--- PROVIDED MATERIAL Enclosed Below ---
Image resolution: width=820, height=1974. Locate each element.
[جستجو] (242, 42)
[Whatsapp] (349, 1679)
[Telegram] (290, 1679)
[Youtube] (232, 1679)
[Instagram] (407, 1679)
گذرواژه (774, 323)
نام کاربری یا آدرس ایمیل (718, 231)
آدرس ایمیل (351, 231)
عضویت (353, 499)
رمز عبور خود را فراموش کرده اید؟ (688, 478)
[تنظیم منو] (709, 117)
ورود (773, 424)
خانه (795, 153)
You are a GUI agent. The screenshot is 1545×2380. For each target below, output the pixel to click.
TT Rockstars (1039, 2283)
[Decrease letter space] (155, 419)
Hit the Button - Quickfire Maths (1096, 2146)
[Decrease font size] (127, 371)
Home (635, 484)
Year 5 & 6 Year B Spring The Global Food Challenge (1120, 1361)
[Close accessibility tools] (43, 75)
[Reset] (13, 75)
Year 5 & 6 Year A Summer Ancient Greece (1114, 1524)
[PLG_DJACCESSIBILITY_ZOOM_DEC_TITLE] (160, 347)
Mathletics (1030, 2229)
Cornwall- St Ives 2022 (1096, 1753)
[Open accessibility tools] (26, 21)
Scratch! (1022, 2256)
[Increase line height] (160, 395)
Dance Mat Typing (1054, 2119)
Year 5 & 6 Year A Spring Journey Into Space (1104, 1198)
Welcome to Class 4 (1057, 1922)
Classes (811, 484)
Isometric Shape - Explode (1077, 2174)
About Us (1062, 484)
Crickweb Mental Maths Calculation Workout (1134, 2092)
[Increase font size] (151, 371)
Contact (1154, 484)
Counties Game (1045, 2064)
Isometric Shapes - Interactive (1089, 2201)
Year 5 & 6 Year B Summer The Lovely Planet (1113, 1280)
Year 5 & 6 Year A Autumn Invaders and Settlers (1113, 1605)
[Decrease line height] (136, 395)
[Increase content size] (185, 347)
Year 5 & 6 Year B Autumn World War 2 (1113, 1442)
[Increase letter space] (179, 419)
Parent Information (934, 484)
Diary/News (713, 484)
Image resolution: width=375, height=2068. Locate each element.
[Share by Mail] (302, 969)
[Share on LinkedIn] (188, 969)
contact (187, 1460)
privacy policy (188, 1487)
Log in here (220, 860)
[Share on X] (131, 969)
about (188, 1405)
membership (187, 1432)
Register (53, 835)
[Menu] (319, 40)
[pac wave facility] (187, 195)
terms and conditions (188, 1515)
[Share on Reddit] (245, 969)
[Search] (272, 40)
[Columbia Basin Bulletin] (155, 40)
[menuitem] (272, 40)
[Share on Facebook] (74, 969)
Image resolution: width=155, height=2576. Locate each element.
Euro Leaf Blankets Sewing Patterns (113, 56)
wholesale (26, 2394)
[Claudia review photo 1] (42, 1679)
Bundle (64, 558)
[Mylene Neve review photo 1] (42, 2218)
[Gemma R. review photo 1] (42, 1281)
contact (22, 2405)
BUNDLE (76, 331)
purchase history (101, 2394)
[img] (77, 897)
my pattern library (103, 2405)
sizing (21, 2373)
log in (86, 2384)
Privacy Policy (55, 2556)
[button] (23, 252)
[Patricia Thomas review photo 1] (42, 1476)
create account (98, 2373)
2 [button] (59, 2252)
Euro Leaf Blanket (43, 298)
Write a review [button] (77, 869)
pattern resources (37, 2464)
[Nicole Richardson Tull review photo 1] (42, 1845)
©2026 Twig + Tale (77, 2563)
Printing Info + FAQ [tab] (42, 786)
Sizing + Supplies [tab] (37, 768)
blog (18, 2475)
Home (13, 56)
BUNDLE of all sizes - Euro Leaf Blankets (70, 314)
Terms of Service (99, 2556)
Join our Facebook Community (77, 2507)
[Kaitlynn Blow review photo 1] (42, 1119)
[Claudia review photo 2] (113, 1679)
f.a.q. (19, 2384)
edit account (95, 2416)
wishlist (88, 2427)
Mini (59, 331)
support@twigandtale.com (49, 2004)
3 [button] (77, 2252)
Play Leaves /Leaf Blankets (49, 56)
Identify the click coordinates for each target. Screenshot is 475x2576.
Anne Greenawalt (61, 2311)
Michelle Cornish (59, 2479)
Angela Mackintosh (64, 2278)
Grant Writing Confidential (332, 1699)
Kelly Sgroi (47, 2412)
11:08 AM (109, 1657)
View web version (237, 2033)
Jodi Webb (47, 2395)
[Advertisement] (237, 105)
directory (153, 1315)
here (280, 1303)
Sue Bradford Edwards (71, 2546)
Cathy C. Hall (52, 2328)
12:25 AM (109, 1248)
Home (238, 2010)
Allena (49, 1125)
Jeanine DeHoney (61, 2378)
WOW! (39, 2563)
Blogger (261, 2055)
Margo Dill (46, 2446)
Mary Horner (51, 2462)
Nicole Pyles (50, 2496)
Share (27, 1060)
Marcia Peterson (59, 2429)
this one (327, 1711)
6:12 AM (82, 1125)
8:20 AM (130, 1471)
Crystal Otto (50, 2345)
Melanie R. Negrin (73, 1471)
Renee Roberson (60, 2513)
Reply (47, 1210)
--- End of Enclosed PROVIDED MATERIAL ---
PROBLEM DETAILS = Report every line in the listing that holds the word "Year".

OUTPUT OF THE EXERCISE =
Year 5 & 6 Year B Spring The Global Food Challenge (1120, 1361)
Year 5 & 6 Year A Summer Ancient Greece (1114, 1524)
Year 5 & 6 Year A Spring Journey Into Space (1104, 1198)
Year 5 & 6 Year B Summer The Lovely Planet (1113, 1280)
Year 5 & 6 Year A Autumn Invaders and Settlers (1113, 1605)
Year 5 & 6 Year B Autumn World War 2 (1113, 1442)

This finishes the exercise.